CONCEPT Cited by 1 source
CPU-only media processing¶
Definition¶
CPU-only media processing is the deliberate choice to run image / video / audio processing workloads on CPU instances in the cloud, rather than on GPU instances — even when the underlying engine would run faster per-frame on a GPU. The optimisation target is fleet throughput and cost/performance, not single-instance speed.
The shape: tool supports both CPU and GPU rendering; the operator picks CPU; rendering is parallelised across many small CPU workers rather than concentrated on a few big GPU workers.
Canonical instance — Netflix MPS / FLAPI¶
Netflix's Media Production Suite runs FLAPI inside Cosmos on CPU-only instances for inspection, rendering, and trimming jobs — even though "FLAPI also supports GPU rendering." The explicit rationale (Source: sources/2026-04-24-netflix-scaling-camera-file-processing-at-netflix):
"CPU instances give us access to a much wider segment of Netflix's vast encoding compute pool and free up GPU instances for other workloads."
Two wins in one decision:
- Pool size: CPU capacity inside Netflix's AWS footprint is many-times larger than GPU capacity. CPU-only workloads can scale faster because the pool is bigger.

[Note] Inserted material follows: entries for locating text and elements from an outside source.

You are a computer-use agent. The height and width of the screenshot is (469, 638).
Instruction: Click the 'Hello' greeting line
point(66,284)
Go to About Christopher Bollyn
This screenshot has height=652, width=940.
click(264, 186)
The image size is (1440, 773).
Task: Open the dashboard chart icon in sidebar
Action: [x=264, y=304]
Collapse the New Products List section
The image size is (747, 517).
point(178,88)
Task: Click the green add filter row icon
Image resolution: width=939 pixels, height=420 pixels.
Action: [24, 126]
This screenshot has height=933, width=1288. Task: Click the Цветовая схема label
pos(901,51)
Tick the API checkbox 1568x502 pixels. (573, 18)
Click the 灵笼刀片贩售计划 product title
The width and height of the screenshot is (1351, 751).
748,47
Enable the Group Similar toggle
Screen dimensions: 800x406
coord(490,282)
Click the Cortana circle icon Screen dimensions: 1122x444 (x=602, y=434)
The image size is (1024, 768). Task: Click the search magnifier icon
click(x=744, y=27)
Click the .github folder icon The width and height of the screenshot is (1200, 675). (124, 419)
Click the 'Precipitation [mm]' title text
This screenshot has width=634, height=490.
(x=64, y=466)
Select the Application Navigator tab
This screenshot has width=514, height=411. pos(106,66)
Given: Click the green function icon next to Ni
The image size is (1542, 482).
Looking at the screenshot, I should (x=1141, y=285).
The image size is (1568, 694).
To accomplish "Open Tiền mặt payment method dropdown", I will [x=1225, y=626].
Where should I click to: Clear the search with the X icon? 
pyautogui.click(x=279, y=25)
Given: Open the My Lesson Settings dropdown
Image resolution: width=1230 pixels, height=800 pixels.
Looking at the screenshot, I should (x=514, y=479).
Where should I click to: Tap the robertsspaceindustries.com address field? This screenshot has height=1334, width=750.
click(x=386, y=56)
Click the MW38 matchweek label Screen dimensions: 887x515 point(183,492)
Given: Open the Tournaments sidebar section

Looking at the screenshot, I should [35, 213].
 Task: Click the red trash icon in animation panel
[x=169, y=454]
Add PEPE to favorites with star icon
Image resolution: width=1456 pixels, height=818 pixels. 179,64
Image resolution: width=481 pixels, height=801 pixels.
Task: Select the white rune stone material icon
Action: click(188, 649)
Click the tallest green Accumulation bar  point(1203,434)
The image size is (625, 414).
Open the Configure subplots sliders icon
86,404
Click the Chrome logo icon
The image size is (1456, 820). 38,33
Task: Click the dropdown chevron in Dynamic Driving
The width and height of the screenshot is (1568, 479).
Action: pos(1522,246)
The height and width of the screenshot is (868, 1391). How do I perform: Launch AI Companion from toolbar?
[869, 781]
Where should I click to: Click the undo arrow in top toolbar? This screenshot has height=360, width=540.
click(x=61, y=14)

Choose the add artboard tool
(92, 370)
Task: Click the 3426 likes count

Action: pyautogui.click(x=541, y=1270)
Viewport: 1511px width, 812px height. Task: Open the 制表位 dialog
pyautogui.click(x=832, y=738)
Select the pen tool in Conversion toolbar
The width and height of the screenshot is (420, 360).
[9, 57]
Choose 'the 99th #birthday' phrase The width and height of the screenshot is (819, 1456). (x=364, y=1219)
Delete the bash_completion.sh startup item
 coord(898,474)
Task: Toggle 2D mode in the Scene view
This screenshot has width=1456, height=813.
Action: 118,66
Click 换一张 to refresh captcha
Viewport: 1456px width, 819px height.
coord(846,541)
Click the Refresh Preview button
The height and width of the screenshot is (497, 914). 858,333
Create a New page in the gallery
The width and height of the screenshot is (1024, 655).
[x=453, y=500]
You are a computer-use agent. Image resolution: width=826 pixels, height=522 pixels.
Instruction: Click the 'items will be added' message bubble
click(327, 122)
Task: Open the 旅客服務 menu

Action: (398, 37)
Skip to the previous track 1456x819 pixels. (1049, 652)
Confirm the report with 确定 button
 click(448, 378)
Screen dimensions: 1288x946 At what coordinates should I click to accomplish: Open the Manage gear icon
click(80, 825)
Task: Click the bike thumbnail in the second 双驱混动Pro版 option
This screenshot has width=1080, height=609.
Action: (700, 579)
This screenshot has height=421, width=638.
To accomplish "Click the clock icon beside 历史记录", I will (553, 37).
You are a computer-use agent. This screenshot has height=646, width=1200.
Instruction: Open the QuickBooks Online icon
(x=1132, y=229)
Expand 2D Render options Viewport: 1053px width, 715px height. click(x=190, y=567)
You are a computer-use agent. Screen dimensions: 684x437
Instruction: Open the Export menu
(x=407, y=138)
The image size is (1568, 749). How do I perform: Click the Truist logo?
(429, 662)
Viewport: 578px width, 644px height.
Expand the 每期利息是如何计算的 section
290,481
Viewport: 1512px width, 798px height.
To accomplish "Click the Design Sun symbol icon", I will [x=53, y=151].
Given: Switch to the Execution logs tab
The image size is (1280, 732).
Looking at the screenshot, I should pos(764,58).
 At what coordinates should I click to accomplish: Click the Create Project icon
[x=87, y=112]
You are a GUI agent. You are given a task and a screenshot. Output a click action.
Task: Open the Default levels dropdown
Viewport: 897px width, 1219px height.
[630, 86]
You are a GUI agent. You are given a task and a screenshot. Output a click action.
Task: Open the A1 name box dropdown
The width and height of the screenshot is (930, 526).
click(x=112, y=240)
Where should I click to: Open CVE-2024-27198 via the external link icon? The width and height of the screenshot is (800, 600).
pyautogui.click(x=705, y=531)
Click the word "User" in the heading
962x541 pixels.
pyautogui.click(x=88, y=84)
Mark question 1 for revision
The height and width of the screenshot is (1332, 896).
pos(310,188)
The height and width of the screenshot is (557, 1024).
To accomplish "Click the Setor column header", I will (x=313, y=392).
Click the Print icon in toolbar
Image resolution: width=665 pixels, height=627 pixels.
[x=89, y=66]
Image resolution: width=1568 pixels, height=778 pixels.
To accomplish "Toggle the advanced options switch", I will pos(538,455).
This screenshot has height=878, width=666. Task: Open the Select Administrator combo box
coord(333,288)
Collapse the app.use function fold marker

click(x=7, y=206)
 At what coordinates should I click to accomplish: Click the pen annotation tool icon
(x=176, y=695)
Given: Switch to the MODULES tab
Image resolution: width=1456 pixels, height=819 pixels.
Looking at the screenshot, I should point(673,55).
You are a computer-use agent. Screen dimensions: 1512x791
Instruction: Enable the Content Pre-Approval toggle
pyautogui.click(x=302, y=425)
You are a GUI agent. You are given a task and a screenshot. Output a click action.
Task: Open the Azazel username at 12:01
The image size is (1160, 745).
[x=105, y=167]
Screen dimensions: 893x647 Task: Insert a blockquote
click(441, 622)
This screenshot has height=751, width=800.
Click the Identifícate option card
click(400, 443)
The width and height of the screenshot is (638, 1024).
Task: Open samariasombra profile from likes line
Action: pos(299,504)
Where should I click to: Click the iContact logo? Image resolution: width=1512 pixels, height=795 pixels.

- Workload isolation: GPU instances are preserved for workloads that truly need them (ML training / inference), avoiding contention.
Why the traditional model went the other way¶
Traditional on-prem film-processing facilities invested in *"beefy computers with large GPUs and high-performance storage arrays to rip through debayering and encoding at breakneck speed." That model's constraint was fixed-hardware investment: once you own the GPU box, you want to saturate it.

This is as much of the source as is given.